The rise in the benchmark prices for sugar imports will only help protect Mozambique’s sugar industry if they are combined with additional measures to increase the competitiveness of the sector, according to a study issued Tuesday in Maputo.
On 8 August the government decided, with immediate effect, to increase benchmark sugar import prices from US$385 to US$806 per ton for brown sugar, and from US$450 to US$932 per ton for refined (white) sugar.
With this measure, the government seeks to discourage the entry of large amounts of sugar from neighbouring countries where production and export are highly subsidised, causing unfair competition with the Mozambican industry, which is still in a recovery phase.
Commissioned by the Confederation of Economic Associations of Mozambique (CTA), the Mozambican employers’ association, with funding from US development agency USAID, the study said the country will need to invest in transport infrastructure to facilitate transport of the product internally.
Cited by daily newspaper Notícias, Peter Kegod, a consultant who presented the study, also mentioned the importance of diversification of the export market, as in the next few years placing sugar in the European Union market may not be as advantageous as it is now.

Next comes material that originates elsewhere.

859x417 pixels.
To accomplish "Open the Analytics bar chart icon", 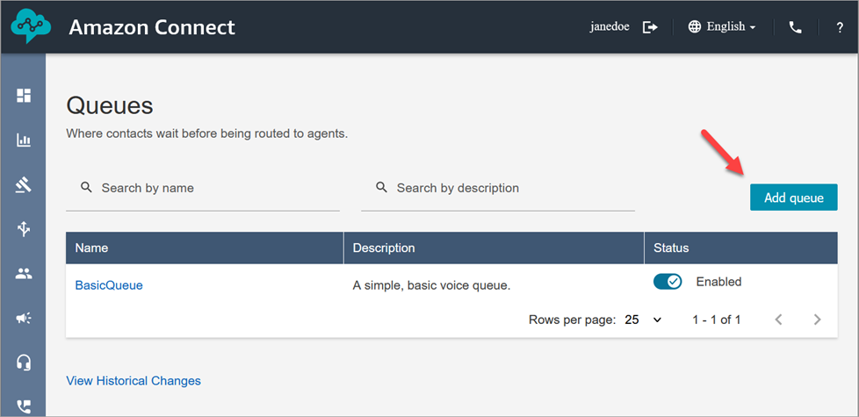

Kegod said it was important that Mozambique start looking at the markets of the Southern African Development Community (SADC) and the Common Market for Eastern and Southern Africa (COMESA) to export sugar produced in the country as well as selling it domestically.
The sugar industry in Mozambique currently employs around 30,000 people, with some population clusters, which are heavily dependent on the sugar economy. (macauhub/MZ)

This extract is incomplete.